Children who attend Roman Catholic primary and secondary schools currently travel on subsidised buses run by Wiltshire Council if they do not live close by. Parents pay around £400 on top of Wiltshire Council’s funding to use the services.

But at a meeting on Tuesday, cabinet members decided to stop the subsidy after all pupils who currently receive it have turned 16, a move which has angered many Catholic parents.

Wiltshire Council had originally hoped to withdraw funding from September 2012, but a concession was given after complaints.

But Conservative councillors refused to keep responsibility for running buses and told schools to do it themselves from next September.

Rita McLoughlin, head teacher at St Patrick’s Catholic Primary School in Corsham, said: “We find ourselves totally crushed by this proposal. We don’t have the expertise or capacity to organise our own transport and the council promising to assist us by providing a list of bus companies for us to contact is hardly good enough.

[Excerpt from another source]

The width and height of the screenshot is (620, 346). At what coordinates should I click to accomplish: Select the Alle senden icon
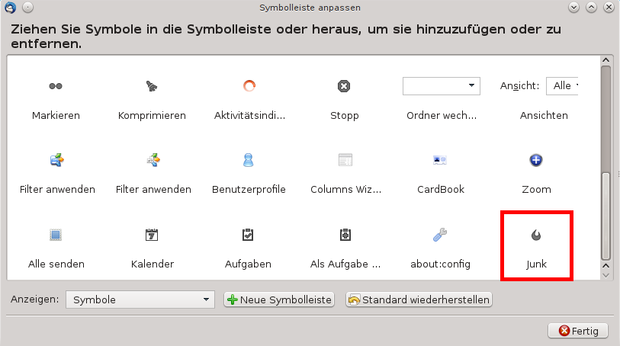(56, 235)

“We are in the business of teaching children, not running our own bus company.”

Ten-year-old pupil Willow Kayne was greeted with a round of applause as she stood up with her friend Lauren Wales, ten, to deliver a message to council leader Jane Scott at the meeting in Trowbridge.

Willow, who travels from Melksham each day on the subsidised bus, said: “I just want to go to the same school as my older sister and I’m worried that now I’m not going to be able to go there.”

Her mother Emma Kayne, who is a teaching assistant at the school, said: “The decision will put parents and schools alike in an impossible situation because, while the existing children will still be subsidised, the cost of running the transport ourselves will be much greater.”

Schools such as St Patrick’s, where pupil numbers needing transport are smaller, could receive extra help from the council by increasing the subsidy they provide until it is withdrawn, while larger schools get less.

Father Jean-Patrice Coulon, parish priest at the Church of Our Lady of the Immaculate Conception in Devizes and a governor of St Joseph’s Primary School, said he was “not pleased that the cabinet rejected the advice of its own Children’s Services Select Committee”.